__What you should do__. Copy each line below that contains "computer".

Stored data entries
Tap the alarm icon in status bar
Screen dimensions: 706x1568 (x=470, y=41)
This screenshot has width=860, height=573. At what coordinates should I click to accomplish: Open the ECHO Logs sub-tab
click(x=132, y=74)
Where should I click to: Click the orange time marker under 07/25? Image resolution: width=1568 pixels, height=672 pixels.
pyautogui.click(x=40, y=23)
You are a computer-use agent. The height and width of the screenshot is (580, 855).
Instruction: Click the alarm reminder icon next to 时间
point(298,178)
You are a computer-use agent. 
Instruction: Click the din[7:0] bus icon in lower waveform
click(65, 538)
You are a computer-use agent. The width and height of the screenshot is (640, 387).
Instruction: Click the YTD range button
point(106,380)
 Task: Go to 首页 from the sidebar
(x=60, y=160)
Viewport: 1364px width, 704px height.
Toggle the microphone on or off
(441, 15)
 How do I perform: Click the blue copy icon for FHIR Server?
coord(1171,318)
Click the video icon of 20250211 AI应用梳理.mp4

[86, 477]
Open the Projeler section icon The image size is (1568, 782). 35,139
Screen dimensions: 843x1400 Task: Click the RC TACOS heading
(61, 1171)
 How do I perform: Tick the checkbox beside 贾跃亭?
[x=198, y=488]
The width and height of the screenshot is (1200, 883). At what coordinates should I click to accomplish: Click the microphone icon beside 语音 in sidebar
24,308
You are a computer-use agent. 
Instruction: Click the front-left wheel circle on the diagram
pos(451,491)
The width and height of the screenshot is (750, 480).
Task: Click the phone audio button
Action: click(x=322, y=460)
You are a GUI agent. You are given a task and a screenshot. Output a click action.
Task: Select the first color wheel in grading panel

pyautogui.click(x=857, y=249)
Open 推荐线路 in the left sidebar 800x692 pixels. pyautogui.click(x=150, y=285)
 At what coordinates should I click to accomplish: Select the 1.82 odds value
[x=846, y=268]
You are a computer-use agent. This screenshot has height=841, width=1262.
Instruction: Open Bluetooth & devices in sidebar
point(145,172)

__Exercise result__.
You are a computer-use agent. The height and width of the screenshot is (580, 855).
You are a computer-use agent. 
You are a computer-use agent. The width and height of the screenshot is (640, 387).
You are a computer-use agent. 
You are a computer-use agent. This screenshot has height=841, width=1262.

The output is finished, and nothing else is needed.